▶ **Text excerpt**
◆ ◆ ◆ ◆ ◆ ◆ ◆

What this does NOT claim:

  • C1-INH on EcN-LBP has NOT been wet-lab validated for luminal stability or complement-regulatory activity in the gut environment. The MODERATE verdict here is a feasibility prior, not an empirical result.
  • The C1-INH + DAF composition has NOT been wet-lab tested as a combined intervention. The mechanism-level coverage claim is a testable hypothesis, not an asserted synergy.
  • No clinical effect-size prediction. Both arms must validate individually before any composition question can be tested.

Files


Pre-commit verification (CLAUDE.md Rule 4)

Every load-bearing number in this analysis was grep-verified against primary source before commit:

  • Sequence length 500 aa, signal peptide aa 1-22, mature aa 23-500: UniProt P05155 SV=2 (fetch 2026-05-17, direct grep against text-format flatfile).
  • Reactive bond R466-T467: UniProt FT SITE 465..466 ("Reactive bond for chymotrypsin") + SITE 466..467 ("Cleavage; by C1S" + "Reactive bond"); asserted programmatically in analyze.py main() (seq[465]=='R' and seq[466]=='T').
  • Disulfide bonds C123-C428 and C130-C205 — exactly 2 total: UniProt FT DISULFID (exactly two entries; counted with grep -c). Asserted programmatically in analyze.py main() for both Cys positions. Note: casual literature sometimes quotes higher counts; the canonical SV=2 UniProt entry has 2.
  • N-glycan sites 25, 69, 81, 238, 253, 272-variant, 352; O-glycan sites 47, 48, 64, 71, 83, 88, 92, 96: UniProt FT CARBOHYD direct grep; N-sequon (N-X-S/T) verified by direct sequence inspection for each N-site (see inputs/provenance.md).
  • ~26 kDa glycan on ~52 kDa polypeptide: Bos 1998 PMID 9799502 + Stavenhagen 2018 PMID 29381136 (cited PMID-anchored in provenance.md).
  • DegP P1 specificity V/I/L/F/Y/A: Krojer 2008 PMID 18261546.
  • OmpT di-basic P1-P1' specificity: Dekker 2001 PMID 11226160; Hwang 2007 PMID 17263510.
  • Colonic pH 6-7: Fallingborg 1999 PMID 10204470.

◆ ◆ ◆ ◆ ◆ ◆ ◆

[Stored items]

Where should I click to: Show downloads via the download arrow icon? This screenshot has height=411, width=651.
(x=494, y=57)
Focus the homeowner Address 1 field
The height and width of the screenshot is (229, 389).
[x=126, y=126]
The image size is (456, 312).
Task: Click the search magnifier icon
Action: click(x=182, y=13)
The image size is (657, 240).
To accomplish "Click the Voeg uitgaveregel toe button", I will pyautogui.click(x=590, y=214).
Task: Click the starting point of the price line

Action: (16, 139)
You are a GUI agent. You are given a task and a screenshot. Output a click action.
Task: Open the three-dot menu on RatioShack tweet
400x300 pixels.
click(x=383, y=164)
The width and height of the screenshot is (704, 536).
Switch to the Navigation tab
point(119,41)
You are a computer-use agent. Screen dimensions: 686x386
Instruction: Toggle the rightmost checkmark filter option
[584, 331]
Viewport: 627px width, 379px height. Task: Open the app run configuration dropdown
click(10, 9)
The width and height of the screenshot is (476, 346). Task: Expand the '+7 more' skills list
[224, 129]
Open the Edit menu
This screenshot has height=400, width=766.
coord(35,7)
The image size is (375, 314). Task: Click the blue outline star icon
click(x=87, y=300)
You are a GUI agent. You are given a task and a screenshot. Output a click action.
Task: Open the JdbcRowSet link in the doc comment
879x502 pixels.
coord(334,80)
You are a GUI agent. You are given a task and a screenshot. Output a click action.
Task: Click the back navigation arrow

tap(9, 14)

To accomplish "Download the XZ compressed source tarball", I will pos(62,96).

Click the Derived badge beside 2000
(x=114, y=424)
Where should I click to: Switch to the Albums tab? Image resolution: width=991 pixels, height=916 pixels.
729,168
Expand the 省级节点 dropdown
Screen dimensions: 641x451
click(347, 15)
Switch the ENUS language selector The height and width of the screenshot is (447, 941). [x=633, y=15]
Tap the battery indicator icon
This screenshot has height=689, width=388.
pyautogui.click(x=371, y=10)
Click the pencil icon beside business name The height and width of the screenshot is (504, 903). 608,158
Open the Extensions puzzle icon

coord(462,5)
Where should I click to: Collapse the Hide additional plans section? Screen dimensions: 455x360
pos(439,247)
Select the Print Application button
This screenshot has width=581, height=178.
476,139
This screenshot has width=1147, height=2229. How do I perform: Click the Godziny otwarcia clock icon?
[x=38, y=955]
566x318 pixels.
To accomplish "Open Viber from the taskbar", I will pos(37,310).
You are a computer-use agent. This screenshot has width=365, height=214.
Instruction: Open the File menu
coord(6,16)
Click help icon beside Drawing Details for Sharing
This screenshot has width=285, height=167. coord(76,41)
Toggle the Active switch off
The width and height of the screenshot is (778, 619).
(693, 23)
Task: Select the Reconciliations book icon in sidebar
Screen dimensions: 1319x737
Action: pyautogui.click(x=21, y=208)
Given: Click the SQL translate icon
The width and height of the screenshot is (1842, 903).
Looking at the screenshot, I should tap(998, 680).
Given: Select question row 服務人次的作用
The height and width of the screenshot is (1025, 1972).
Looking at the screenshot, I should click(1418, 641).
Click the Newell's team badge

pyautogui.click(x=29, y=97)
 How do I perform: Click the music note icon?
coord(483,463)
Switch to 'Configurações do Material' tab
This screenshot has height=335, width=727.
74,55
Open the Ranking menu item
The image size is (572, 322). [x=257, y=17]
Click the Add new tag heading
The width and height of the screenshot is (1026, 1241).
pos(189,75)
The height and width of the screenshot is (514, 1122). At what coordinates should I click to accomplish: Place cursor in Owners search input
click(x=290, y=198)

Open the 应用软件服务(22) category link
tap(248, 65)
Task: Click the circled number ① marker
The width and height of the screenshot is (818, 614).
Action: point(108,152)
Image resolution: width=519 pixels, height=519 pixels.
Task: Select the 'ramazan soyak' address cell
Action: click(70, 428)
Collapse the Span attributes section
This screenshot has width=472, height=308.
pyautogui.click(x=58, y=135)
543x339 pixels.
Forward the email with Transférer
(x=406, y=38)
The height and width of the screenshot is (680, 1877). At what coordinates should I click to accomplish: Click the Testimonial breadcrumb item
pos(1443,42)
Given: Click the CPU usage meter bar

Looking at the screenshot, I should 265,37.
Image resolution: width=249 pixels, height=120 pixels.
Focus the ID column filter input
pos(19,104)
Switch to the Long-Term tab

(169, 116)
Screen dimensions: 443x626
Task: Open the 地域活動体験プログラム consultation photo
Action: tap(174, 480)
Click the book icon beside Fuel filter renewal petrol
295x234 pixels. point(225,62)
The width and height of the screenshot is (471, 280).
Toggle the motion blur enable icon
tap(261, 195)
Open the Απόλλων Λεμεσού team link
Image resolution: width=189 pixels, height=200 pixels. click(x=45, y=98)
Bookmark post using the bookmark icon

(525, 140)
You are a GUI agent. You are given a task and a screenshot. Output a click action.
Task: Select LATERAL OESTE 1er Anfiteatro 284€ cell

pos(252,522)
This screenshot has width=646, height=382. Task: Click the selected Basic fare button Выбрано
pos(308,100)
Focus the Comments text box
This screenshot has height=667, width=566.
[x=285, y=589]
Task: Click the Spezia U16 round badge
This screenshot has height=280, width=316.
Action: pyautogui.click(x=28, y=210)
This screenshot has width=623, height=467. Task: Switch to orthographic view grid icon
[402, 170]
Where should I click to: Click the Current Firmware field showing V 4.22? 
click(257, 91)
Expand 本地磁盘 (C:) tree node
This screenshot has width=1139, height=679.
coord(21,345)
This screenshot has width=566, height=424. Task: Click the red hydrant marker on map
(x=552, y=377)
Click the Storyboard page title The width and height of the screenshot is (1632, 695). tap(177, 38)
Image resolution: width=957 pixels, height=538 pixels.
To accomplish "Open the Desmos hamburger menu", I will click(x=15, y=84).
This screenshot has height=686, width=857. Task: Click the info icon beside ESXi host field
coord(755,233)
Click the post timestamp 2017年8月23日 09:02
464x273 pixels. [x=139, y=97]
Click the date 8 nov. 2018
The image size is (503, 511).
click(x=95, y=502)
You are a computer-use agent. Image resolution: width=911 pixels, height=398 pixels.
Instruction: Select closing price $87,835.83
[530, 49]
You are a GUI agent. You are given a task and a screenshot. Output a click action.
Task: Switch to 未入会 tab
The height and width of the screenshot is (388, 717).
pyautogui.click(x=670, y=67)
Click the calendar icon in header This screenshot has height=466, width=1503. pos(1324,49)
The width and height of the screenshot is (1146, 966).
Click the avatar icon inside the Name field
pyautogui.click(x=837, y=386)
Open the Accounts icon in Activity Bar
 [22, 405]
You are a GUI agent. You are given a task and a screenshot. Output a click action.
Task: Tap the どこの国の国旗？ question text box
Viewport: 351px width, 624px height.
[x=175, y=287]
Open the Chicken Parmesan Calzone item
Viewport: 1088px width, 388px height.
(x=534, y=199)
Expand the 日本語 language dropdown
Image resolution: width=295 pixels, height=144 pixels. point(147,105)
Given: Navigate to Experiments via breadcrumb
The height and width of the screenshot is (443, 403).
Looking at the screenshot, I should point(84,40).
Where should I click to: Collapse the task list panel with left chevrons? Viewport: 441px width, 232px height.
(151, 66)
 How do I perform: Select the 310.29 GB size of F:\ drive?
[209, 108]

◆ ◆ ◆ ◆ ◆ ◆ ◆

▶ **Tasks to complete**
A. According to the C1-INH analysis text, how many disulfide bonds are listed in the canonical SV=2 UniProt entry?
B. Restate the point in the C1-INH analysis text that begins "C1-INH on EcN-LBP has NOT been" as a short two-item list, keeping its main facts.

▶ **Answer section**
A. Exactly two: C123-C428 and C130-C205.

B.
- C1-INH on EcN-LBP has not been wet-lab validated for luminal stability or for complement-regulatory activity in the gut environment.
- The MODERATE verdict is a feasibility prior, not an empirical result.